**THE TASK**
Arrange the records below as a numbered list, leaving out the blank lines.
[RECORDS FOR THIS EXERCISE — start]
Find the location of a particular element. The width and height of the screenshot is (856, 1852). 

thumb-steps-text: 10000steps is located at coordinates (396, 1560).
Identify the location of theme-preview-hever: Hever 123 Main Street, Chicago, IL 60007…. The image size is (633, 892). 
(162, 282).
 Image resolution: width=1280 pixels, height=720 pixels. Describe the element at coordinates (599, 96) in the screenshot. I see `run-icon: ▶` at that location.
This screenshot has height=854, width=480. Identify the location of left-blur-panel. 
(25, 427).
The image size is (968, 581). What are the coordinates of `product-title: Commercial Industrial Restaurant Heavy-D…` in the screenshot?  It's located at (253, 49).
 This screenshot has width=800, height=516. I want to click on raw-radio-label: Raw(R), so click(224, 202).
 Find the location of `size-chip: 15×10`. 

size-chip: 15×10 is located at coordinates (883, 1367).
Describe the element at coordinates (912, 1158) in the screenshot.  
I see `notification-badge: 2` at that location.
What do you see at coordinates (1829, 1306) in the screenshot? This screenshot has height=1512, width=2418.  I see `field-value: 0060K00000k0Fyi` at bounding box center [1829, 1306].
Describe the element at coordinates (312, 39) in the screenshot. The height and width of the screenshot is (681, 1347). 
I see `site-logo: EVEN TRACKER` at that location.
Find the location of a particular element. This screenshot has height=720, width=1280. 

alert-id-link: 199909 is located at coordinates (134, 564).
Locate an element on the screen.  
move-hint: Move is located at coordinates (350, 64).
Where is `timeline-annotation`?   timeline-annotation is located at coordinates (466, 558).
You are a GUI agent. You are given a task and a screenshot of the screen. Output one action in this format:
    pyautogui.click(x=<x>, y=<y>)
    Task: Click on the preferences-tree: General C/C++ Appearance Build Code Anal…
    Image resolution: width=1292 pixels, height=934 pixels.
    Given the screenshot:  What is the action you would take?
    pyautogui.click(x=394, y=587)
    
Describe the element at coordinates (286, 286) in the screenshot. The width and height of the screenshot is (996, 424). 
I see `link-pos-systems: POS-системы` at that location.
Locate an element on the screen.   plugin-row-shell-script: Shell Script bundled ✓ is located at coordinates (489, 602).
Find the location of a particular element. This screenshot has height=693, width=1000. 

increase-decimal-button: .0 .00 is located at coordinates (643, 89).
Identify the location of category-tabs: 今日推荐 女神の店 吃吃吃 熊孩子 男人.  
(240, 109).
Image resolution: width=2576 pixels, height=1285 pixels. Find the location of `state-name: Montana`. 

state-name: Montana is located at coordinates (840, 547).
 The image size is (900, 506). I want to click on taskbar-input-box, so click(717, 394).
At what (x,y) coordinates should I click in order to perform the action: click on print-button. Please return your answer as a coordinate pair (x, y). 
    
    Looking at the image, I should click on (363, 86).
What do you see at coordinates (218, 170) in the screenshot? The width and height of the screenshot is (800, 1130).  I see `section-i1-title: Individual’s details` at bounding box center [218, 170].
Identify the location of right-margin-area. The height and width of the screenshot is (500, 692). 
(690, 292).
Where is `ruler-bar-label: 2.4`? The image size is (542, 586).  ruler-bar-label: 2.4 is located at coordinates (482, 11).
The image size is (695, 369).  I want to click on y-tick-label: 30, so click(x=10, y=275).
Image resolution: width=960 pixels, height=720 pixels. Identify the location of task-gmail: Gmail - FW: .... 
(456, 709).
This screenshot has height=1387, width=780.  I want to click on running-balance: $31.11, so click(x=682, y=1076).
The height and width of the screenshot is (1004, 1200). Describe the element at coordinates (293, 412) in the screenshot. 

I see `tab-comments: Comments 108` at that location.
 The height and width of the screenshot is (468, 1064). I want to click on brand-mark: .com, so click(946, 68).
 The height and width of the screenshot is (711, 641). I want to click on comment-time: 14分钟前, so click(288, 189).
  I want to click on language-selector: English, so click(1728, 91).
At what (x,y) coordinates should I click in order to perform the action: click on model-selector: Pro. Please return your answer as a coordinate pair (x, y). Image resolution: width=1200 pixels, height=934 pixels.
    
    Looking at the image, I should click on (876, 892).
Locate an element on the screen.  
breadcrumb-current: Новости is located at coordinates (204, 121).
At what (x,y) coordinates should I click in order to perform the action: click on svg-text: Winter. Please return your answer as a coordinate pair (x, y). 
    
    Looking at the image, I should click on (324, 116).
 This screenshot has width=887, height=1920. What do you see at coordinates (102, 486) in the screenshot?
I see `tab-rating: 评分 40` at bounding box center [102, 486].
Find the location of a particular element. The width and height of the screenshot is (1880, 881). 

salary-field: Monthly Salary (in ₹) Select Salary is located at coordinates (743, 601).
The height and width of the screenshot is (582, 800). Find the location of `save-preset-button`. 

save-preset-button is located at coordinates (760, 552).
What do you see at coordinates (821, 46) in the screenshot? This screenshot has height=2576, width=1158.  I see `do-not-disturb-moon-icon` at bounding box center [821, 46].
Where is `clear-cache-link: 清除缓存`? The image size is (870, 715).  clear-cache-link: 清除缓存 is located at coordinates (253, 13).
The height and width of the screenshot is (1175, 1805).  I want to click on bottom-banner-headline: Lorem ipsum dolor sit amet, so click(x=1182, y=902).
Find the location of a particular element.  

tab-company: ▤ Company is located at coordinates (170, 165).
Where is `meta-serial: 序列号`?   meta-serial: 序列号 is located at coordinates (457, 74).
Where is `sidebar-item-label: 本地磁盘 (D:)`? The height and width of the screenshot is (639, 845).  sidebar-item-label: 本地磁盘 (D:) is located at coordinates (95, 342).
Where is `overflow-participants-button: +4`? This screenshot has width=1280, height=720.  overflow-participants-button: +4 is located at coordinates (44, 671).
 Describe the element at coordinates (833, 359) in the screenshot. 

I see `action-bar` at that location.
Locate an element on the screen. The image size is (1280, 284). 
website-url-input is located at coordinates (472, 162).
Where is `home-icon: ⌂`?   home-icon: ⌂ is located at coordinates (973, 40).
[RECORDS FOR THIS EXERCISE — finish]
**RESULT OF THIS EXERCISE**
1. Find the location of a particular element. The width and height of the screenshot is (856, 1852). 
2. thumb-steps-text: 10000steps is located at coordinates (396, 1560).
3. Identify the location of theme-preview-hever: Hever 123 Main Street, Chicago, IL 60007…. The image size is (633, 892). 
4. (162, 282).
5.  Image resolution: width=1280 pixels, height=720 pixels. Describe the element at coordinates (599, 96) in the screenshot. I see `run-icon: ▶` at that location.
6. This screenshot has height=854, width=480. Identify the location of left-blur-panel. 
7. (25, 427).
8. The image size is (968, 581). What are the coordinates of `product-title: Commercial Industrial Restaurant Heavy-D…` in the screenshot?  It's located at (253, 49).
9.  This screenshot has width=800, height=516. I want to click on raw-radio-label: Raw(R), so click(224, 202).
10.  Find the location of `size-chip: 15×10`. 
11. size-chip: 15×10 is located at coordinates (883, 1367).
12. Describe the element at coordinates (912, 1158) in the screenshot.  
13. I see `notification-badge: 2` at that location.
14. What do you see at coordinates (1829, 1306) in the screenshot? This screenshot has height=1512, width=2418.  I see `field-value: 0060K00000k0Fyi` at bounding box center [1829, 1306].
15. Describe the element at coordinates (312, 39) in the screenshot. The height and width of the screenshot is (681, 1347). 
16. I see `site-logo: EVEN TRACKER` at that location.
17. Find the location of a particular element. This screenshot has height=720, width=1280. 
18. alert-id-link: 199909 is located at coordinates (134, 564).
19. Locate an element on the screen.  
20. move-hint: Move is located at coordinates (350, 64).
21. Where is `timeline-annotation`?   timeline-annotation is located at coordinates (466, 558).
22. You are a GUI agent. You are given a task and a screenshot of the screen. Output one action in this format:
23.     pyautogui.click(x=<x>, y=<y>)
24.     Task: Click on the preferences-tree: General C/C++ Appearance Build Code Anal…
25.     Image resolution: width=1292 pixels, height=934 pixels.
26.     Given the screenshot:  What is the action you would take?
27.     pyautogui.click(x=394, y=587)
28. Describe the element at coordinates (286, 286) in the screenshot. The width and height of the screenshot is (996, 424). 
29. I see `link-pos-systems: POS-системы` at that location.
30. Locate an element on the screen.   plugin-row-shell-script: Shell Script bundled ✓ is located at coordinates (489, 602).
31. Find the location of a particular element. This screenshot has height=693, width=1000. 
32. increase-decimal-button: .0 .00 is located at coordinates (643, 89).
33. Identify the location of category-tabs: 今日推荐 女神の店 吃吃吃 熊孩子 男人.  
34. (240, 109).
35. Image resolution: width=2576 pixels, height=1285 pixels. Find the location of `state-name: Montana`. 
36. state-name: Montana is located at coordinates (840, 547).
37.  The image size is (900, 506). I want to click on taskbar-input-box, so click(717, 394).
38. At what (x,y) coordinates should I click in order to perform the action: click on print-button. Please return your answer as a coordinate pair (x, y). 
39.     Looking at the image, I should click on (363, 86).
40. What do you see at coordinates (218, 170) in the screenshot? The width and height of the screenshot is (800, 1130).  I see `section-i1-title: Individual’s details` at bounding box center [218, 170].
41. Identify the location of right-margin-area. The height and width of the screenshot is (500, 692). 
42. (690, 292).
43. Where is `ruler-bar-label: 2.4`? The image size is (542, 586).  ruler-bar-label: 2.4 is located at coordinates (482, 11).
44. The image size is (695, 369).  I want to click on y-tick-label: 30, so click(x=10, y=275).
45. Image resolution: width=960 pixels, height=720 pixels. Identify the location of task-gmail: Gmail - FW: .... 
46. (456, 709).
47. This screenshot has height=1387, width=780.  I want to click on running-balance: $31.11, so click(x=682, y=1076).
48. The height and width of the screenshot is (1004, 1200). Describe the element at coordinates (293, 412) in the screenshot. 
49. I see `tab-comments: Comments 108` at that location.
50.  The height and width of the screenshot is (468, 1064). I want to click on brand-mark: .com, so click(946, 68).
51.  The height and width of the screenshot is (711, 641). I want to click on comment-time: 14分钟前, so click(288, 189).
52.   I want to click on language-selector: English, so click(1728, 91).
53. At what (x,y) coordinates should I click in order to perform the action: click on model-selector: Pro. Please return your answer as a coordinate pair (x, y). Image resolution: width=1200 pixels, height=934 pixels.
54.     Looking at the image, I should click on (876, 892).
55. Locate an element on the screen.  
56. breadcrumb-current: Новости is located at coordinates (204, 121).
57. At what (x,y) coordinates should I click in order to perform the action: click on svg-text: Winter. Please return your answer as a coordinate pair (x, y). 
58.     Looking at the image, I should click on (324, 116).
59.  This screenshot has width=887, height=1920. What do you see at coordinates (102, 486) in the screenshot?
60. I see `tab-rating: 评分 40` at bounding box center [102, 486].
61. Find the location of a particular element. The width and height of the screenshot is (1880, 881). 
62. salary-field: Monthly Salary (in ₹) Select Salary is located at coordinates (743, 601).
63. The height and width of the screenshot is (582, 800). Find the location of `save-preset-button`. 
64. save-preset-button is located at coordinates (760, 552).
65. What do you see at coordinates (821, 46) in the screenshot? This screenshot has height=2576, width=1158.  I see `do-not-disturb-moon-icon` at bounding box center [821, 46].
66. Where is `clear-cache-link: 清除缓存`? The image size is (870, 715).  clear-cache-link: 清除缓存 is located at coordinates (253, 13).
67. The height and width of the screenshot is (1175, 1805).  I want to click on bottom-banner-headline: Lorem ipsum dolor sit amet, so click(x=1182, y=902).
68. Find the location of a particular element.  
69. tab-company: ▤ Company is located at coordinates (170, 165).
70. Where is `meta-serial: 序列号`?   meta-serial: 序列号 is located at coordinates (457, 74).
71. Where is `sidebar-item-label: 本地磁盘 (D:)`? The height and width of the screenshot is (639, 845).  sidebar-item-label: 本地磁盘 (D:) is located at coordinates (95, 342).
72. Where is `overflow-participants-button: +4`? This screenshot has width=1280, height=720.  overflow-participants-button: +4 is located at coordinates (44, 671).
73.  Describe the element at coordinates (833, 359) in the screenshot. 
74. I see `action-bar` at that location.
75. Locate an element on the screen. The image size is (1280, 284). 
76. website-url-input is located at coordinates (472, 162).
77. Where is `home-icon: ⌂`?   home-icon: ⌂ is located at coordinates (973, 40).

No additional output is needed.